Administrators can add, edit, and delete accelerator devices directly from the dashboard UI. Built-in devices (gpu, rngd, rbln) are read-only and cannot be edited or deleted.

Admin only

This menu appears only for accounts that have the nufi-admin role.

Prerequisites

Before registering a custom device, the following two components must be installed in the Kubernetes cluster where NuFi is deployed.

You can check whether they are installed with the following commands.

# Verify Device Plugin installation — the custom resource key must appear under the node's Capacity.
kubectl describe node <node-name> | grep -i <resource-key>
# e.g. kubectl describe node <node-name> | grep -i nvidia.com/gpu

# Verify Metric Exporter installation — metrics must be collected by Prometheus.
kubectl get pods -A | grep -i exporter
ComponentRole
Device PluginRegisters custom resources such as nvidia.com/gpu under the Kubernetes node Capacity. Lets NuFi schedule Pods using that resource key.
Metric ExporterCollects Prometheus metrics (e.g., DCGM Exporter) and provides utilization, temperature, power, and memory data to the monitoring dashboard.
Resource Key validation

At device registration, the Resource Key you enter is actually looked up against the cluster node Capacity via kubectl describe node. If the resource does not exist in the cluster, registration is rejected. Register the device only after the Device Plugin is properly installed.


Device list

Click Admin > Devices in the left sidebar.

Admin Devices list

Click a device row in the list to open that device's detail page. Clicking Edit or Delete runs the selected action instead of opening the detail page.

Columns

ColumnDescription
LabelName displayed in the dashboard
Resource KeyKubernetes resource request key (e.g., nvidia.com/gpu)
VendorManufacturer
TypeBuilt-in or Custom (admin-added) badge

Action buttons

ButtonTargetDescription
EditCustom deviceEdit device information
DeleteCustom deviceDelete the device (not allowed for Built-in devices)

Device detail

The device detail page shows the selected device configuration in read-only mode. The page header shows the device name, a Built-in or Custom badge, and a button to return to the list.

Admin Devices detail

Basic information

ItemDescription
Device KeyUnique device key
Resource KeyKubernetes resource request key
Device NameDevice name displayed in the dashboard
Vendor NameManufacturer name
Memory NameLabel for the device memory type

Monitoring settings

ItemDescription
Node LabelPrometheus label key that identifies the node
Device LabelPrometheus label key that identifies the device
Pod Label KeyLabel key that identifies the Pod assigned to the device. Hidden when empty.
Namespace Label KeyLabel key that identifies the Namespace assigned to the device. Hidden when empty.
UtilizationAccelerator utilization metric name
MemoryMemory calculation mode, memory unit, Used metric, and Total or Free metric
TemperatureTemperature metric name.

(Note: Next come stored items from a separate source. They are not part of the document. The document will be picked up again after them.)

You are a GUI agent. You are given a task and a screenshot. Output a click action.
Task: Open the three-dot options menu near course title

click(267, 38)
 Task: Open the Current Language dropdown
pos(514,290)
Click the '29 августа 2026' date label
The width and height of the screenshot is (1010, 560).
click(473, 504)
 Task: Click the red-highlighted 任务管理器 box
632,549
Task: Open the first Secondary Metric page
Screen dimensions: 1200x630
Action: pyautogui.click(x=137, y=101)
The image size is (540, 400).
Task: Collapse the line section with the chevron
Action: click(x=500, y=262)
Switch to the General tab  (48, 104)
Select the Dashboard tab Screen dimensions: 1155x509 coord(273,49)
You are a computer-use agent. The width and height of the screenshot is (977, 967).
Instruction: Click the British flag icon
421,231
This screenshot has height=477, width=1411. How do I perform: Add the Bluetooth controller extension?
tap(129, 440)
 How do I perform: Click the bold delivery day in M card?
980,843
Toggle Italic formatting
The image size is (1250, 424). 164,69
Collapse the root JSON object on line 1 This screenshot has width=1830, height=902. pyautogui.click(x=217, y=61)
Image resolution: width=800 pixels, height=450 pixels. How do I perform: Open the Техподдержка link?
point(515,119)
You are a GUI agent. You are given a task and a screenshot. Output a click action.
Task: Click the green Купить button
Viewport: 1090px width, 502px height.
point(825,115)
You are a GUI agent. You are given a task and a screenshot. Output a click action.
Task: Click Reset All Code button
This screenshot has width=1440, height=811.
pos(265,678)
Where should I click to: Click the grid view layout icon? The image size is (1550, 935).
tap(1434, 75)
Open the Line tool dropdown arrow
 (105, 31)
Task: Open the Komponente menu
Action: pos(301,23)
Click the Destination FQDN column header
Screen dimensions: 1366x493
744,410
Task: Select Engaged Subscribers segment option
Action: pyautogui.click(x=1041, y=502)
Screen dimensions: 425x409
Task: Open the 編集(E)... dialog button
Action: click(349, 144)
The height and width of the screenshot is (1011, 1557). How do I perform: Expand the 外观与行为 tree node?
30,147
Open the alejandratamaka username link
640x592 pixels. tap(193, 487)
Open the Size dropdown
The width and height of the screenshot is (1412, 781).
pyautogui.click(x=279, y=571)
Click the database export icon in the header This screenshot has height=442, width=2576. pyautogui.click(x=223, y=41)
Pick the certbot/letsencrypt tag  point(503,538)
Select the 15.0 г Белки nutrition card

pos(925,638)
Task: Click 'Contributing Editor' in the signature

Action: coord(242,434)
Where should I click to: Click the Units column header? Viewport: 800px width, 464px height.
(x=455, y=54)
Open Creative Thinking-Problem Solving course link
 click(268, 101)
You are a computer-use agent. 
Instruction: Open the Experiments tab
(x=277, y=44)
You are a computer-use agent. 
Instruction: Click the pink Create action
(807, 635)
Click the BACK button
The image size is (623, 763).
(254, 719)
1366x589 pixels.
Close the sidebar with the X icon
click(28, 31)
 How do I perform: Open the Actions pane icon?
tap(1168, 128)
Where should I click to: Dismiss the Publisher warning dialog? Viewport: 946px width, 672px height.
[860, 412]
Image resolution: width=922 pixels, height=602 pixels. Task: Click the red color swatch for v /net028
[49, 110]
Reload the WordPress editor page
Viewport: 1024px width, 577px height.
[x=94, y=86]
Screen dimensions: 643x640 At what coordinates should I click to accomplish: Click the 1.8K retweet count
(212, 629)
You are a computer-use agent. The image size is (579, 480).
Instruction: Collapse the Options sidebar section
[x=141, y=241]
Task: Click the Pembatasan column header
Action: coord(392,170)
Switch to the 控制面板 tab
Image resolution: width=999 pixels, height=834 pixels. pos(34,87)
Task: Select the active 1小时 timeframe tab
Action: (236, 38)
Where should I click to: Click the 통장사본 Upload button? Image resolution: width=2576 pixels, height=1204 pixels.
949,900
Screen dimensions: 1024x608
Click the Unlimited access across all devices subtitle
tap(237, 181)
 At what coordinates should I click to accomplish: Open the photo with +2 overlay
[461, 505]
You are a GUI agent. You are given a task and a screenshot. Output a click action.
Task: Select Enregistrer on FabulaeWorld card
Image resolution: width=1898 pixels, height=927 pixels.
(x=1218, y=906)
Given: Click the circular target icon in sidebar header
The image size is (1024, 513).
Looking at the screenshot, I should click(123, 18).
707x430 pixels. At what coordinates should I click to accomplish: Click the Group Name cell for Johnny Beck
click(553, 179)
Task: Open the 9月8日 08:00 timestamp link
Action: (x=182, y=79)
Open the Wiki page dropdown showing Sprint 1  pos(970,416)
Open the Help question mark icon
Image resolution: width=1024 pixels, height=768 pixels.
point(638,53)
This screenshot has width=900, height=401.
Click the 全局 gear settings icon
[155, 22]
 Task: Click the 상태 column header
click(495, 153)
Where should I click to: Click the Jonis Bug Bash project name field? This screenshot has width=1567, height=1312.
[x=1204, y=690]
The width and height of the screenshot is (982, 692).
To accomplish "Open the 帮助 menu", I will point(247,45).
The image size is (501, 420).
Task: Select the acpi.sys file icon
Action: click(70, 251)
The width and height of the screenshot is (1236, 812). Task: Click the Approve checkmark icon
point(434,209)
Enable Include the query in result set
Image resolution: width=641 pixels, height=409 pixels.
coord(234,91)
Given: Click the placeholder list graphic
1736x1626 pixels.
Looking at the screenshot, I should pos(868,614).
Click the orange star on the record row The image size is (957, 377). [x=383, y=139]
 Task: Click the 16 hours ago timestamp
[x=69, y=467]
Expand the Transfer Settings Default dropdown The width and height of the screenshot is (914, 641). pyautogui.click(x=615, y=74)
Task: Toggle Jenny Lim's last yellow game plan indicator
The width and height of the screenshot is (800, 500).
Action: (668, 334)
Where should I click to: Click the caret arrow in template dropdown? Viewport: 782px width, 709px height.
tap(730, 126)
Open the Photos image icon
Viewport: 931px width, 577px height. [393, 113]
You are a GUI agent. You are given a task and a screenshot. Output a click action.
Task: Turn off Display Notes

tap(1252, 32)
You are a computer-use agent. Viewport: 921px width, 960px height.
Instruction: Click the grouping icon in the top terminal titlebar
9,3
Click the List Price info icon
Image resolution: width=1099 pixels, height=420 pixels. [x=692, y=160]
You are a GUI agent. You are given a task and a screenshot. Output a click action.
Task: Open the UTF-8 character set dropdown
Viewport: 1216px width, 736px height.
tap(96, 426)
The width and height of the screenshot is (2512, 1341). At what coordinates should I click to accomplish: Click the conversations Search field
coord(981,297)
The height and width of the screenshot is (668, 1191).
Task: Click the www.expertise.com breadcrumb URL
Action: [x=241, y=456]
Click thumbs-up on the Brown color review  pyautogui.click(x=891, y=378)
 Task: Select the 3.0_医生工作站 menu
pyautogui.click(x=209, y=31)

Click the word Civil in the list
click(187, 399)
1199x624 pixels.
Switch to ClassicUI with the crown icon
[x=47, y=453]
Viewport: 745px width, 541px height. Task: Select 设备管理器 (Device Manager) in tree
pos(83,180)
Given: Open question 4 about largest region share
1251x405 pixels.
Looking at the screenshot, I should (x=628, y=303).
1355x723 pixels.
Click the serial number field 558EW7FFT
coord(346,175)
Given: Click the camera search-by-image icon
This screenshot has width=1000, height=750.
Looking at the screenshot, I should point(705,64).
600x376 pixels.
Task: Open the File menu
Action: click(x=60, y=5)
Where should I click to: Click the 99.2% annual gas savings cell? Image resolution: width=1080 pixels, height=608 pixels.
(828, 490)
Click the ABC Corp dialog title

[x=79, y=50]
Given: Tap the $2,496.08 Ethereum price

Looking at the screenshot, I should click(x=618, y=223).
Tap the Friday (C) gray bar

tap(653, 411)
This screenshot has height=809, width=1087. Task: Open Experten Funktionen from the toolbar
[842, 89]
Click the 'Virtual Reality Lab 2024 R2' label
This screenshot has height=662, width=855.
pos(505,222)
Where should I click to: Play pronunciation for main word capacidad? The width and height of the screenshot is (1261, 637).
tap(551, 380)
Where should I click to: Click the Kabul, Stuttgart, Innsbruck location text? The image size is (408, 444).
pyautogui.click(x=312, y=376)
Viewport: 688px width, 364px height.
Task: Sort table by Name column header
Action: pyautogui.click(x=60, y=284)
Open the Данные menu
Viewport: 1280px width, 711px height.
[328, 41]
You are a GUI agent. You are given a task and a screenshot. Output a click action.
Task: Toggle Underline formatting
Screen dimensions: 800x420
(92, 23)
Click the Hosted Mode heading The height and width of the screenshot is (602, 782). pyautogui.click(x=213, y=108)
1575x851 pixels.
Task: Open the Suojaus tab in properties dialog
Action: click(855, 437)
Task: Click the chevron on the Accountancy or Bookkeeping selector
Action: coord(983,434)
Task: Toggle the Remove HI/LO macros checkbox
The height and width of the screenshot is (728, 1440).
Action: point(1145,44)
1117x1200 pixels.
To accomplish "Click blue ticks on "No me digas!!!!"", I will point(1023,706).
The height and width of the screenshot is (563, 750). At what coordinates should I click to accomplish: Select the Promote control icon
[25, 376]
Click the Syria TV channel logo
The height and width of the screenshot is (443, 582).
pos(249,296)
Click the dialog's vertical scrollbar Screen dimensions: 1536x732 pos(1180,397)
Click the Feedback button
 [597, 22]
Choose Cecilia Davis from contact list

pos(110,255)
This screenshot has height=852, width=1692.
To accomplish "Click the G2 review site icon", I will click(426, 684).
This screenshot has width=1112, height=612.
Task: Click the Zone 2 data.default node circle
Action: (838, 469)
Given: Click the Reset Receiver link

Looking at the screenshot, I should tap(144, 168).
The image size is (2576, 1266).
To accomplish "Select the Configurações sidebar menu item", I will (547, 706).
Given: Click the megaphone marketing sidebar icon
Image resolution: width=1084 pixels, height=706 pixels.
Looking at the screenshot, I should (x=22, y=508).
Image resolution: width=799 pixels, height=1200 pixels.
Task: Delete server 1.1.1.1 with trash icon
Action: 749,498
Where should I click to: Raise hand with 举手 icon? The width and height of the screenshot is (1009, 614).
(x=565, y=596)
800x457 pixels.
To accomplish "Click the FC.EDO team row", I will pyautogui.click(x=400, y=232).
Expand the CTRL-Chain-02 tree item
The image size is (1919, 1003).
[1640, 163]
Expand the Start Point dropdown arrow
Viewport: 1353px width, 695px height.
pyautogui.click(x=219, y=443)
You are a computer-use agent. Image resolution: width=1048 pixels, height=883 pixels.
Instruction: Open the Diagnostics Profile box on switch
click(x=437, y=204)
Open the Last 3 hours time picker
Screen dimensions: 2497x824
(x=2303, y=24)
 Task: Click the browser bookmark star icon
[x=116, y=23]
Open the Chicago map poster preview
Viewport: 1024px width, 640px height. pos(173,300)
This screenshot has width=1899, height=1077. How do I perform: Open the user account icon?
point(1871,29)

Hidden when empty.
PowerPower metric name. Hidden when empty.

The Memory item displays either the Used & Total or Used & Free badge according to the registered calculation mode, together with the memory unit.


Add / edit a custom device

Click the Create or Edit button on the list page to start a 3-step Wizard.

The example below uses an NVIDIA GPU (nvidia.com/gpu) installed in the cluster.

Step 1. Basic information

FieldDescription
Device KeyUnique device key (lowercase, digits, hyphens). Cannot be changed when editing.
Resource KeyKubernetes node resource key (e.g., nvidia.com/gpu). When you finish typing, cluster availability is auto-checked via kubectl describe node.
Device NameDisplay name shown in the dashboard. Combined with Vendor Name with a space.
Vendor NameManufacturer name. Combined with Device Name with a space.
Memory NameLabel for the device memory type (e.g., VRAM)